── Record excerpts ──
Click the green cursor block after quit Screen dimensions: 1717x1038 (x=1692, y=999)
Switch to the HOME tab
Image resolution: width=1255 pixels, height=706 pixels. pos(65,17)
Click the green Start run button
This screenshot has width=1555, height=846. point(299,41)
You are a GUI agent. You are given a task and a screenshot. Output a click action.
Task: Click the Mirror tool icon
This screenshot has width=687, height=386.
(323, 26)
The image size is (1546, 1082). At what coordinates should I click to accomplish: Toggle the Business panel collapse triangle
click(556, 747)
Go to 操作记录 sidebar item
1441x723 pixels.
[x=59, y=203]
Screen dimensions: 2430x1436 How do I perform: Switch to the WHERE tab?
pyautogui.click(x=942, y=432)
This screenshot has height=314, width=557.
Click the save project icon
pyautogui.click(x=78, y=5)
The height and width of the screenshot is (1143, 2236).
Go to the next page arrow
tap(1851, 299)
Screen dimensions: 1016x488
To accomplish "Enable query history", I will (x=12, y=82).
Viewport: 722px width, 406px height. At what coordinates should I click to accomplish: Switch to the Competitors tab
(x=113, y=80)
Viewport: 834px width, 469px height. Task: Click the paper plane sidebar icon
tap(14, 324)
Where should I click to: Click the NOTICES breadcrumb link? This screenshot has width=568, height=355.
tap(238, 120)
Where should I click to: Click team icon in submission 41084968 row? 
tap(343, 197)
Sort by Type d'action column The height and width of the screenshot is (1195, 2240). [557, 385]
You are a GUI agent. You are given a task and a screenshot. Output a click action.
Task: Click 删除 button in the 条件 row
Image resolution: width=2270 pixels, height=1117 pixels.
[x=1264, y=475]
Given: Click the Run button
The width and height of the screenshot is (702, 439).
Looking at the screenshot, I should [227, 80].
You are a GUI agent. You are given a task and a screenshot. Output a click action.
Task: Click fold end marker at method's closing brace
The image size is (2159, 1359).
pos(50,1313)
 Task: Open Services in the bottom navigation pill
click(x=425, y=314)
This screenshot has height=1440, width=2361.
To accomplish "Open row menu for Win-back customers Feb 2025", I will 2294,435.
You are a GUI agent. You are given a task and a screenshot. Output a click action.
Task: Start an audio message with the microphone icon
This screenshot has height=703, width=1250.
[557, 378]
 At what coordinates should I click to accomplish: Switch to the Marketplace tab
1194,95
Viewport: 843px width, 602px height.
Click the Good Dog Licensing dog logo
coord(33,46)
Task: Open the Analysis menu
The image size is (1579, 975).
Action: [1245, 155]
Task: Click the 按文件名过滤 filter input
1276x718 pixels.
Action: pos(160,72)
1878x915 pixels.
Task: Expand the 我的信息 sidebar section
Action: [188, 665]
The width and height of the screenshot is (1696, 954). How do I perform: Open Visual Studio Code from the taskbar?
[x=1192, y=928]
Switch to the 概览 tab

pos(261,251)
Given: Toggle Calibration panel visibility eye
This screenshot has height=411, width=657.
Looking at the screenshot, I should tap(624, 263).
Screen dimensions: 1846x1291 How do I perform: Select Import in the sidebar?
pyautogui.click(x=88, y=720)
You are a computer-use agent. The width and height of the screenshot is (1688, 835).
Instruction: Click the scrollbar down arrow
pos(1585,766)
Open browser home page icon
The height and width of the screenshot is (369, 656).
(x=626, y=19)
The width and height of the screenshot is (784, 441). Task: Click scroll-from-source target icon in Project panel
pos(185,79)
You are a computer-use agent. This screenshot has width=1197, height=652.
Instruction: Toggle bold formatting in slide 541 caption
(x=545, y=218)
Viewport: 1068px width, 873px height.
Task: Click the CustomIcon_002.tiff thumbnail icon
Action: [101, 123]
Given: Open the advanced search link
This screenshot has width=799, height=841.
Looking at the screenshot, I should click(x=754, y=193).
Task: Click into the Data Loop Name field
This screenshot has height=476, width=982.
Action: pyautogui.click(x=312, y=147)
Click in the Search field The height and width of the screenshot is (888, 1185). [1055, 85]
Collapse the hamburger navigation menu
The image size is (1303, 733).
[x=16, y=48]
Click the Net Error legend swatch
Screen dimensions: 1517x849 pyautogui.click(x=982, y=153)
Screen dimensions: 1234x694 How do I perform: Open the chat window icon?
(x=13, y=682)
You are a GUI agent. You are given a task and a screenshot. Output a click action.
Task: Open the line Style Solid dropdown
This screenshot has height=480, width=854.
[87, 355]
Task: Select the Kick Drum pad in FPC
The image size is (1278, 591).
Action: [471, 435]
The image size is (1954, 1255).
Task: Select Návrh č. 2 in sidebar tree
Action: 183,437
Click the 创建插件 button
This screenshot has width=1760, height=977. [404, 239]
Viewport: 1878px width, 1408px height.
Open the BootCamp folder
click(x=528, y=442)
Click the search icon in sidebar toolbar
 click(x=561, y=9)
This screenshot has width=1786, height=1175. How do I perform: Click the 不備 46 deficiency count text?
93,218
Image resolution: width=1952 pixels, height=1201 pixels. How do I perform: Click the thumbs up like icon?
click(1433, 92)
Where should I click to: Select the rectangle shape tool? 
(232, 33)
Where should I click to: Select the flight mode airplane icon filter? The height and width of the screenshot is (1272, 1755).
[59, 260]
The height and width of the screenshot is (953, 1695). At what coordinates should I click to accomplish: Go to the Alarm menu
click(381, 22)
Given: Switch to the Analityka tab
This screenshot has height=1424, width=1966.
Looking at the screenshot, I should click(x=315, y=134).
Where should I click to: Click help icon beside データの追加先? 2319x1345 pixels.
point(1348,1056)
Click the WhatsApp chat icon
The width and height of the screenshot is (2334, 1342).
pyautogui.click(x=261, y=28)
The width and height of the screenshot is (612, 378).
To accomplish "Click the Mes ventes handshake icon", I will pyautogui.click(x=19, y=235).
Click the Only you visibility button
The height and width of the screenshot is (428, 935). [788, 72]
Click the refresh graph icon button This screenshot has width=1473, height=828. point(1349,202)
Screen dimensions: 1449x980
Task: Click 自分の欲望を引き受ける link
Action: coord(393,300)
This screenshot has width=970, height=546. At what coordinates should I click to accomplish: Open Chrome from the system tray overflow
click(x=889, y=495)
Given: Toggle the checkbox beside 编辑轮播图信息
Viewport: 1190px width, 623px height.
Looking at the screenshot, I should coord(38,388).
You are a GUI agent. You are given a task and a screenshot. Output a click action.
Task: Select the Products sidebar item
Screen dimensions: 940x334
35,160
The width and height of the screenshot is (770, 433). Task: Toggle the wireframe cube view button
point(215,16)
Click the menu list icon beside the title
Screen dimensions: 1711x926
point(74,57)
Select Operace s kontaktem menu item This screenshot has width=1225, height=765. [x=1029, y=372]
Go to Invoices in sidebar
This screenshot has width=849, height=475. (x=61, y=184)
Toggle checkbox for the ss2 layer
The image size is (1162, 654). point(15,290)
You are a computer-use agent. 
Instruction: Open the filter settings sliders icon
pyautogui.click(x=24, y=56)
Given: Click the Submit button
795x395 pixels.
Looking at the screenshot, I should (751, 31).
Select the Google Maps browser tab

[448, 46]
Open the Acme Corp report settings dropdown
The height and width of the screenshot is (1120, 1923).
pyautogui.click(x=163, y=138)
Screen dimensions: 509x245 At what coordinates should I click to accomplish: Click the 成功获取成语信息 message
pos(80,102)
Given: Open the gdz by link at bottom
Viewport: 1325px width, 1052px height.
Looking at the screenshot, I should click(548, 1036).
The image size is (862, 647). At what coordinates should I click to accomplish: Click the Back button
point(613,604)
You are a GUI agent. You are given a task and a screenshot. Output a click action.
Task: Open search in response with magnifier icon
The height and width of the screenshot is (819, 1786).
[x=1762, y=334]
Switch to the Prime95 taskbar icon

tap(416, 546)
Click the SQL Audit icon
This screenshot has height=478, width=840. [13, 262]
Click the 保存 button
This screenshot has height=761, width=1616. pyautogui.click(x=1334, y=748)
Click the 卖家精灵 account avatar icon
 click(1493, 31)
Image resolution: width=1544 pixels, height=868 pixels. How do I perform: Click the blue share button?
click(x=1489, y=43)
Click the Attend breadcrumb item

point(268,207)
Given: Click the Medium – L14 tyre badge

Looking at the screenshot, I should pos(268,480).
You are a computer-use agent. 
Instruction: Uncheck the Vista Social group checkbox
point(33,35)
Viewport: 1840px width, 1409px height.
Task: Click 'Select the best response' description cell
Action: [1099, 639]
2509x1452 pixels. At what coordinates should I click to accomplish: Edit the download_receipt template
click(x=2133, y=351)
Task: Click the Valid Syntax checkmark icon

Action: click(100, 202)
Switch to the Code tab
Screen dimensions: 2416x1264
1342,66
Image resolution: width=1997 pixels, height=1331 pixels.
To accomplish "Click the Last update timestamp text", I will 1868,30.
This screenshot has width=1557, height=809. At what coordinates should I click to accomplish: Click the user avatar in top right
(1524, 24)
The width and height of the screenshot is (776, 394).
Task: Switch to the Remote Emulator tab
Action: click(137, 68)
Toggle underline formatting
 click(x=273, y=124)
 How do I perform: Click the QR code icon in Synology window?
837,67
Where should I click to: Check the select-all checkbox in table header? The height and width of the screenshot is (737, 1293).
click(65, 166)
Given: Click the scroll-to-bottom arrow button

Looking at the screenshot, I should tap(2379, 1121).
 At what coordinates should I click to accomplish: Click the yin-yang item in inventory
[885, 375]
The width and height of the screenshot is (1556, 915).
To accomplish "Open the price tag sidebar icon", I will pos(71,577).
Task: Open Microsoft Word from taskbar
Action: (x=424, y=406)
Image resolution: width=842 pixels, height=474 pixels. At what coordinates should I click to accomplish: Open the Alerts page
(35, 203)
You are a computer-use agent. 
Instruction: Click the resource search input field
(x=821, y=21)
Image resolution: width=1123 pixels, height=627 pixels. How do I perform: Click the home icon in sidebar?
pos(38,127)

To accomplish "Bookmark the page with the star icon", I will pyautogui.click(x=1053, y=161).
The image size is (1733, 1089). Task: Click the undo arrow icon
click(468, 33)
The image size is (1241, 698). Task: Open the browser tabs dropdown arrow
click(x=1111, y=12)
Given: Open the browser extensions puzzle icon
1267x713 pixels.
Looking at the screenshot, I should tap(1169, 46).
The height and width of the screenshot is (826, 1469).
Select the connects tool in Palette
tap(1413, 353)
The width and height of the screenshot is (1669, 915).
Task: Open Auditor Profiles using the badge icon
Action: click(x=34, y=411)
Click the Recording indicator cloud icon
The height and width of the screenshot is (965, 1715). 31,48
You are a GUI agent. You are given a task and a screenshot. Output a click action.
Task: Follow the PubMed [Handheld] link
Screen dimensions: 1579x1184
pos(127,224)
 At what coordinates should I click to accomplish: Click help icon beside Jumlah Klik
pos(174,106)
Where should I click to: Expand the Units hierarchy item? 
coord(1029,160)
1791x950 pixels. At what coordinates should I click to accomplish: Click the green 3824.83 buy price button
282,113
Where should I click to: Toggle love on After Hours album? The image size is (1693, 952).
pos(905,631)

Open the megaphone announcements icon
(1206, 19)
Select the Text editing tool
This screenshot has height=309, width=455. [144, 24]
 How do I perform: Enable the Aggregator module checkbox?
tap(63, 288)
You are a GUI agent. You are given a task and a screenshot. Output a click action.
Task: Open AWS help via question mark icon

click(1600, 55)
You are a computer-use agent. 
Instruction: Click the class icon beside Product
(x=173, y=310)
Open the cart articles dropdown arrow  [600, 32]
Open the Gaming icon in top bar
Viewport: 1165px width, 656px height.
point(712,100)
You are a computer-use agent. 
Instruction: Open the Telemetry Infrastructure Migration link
───
**What the task requires:**
Look through the material above and print exactly the lines from the one containing "This screenshot has height=480, width=854." to the one containing "Click the WhatsApp chat icon", both included, and nothing more.

**Solution to this problem:**
This screenshot has height=480, width=854.
[87, 355]
Task: Select the Kick Drum pad in FPC
The image size is (1278, 591).
Action: [471, 435]
The image size is (1954, 1255).
Task: Select Návrh č. 2 in sidebar tree
Action: 183,437
Click the 创建插件 button
This screenshot has width=1760, height=977. [404, 239]
Viewport: 1878px width, 1408px height.
Open the BootCamp folder
click(x=528, y=442)
Click the search icon in sidebar toolbar
 click(x=561, y=9)
This screenshot has width=1786, height=1175. How do I perform: Click the 不備 46 deficiency count text?
93,218
Image resolution: width=1952 pixels, height=1201 pixels. How do I perform: Click the thumbs up like icon?
click(1433, 92)
Where should I click to: Select the rectangle shape tool? 
(232, 33)
Where should I click to: Select the flight mode airplane icon filter? The height and width of the screenshot is (1272, 1755).
[59, 260]
The height and width of the screenshot is (953, 1695). At what coordinates should I click to accomplish: Go to the Alarm menu
click(381, 22)
Given: Switch to the Analityka tab
This screenshot has height=1424, width=1966.
Looking at the screenshot, I should click(x=315, y=134).
Where should I click to: Click help icon beside データの追加先? 2319x1345 pixels.
point(1348,1056)
Click the WhatsApp chat icon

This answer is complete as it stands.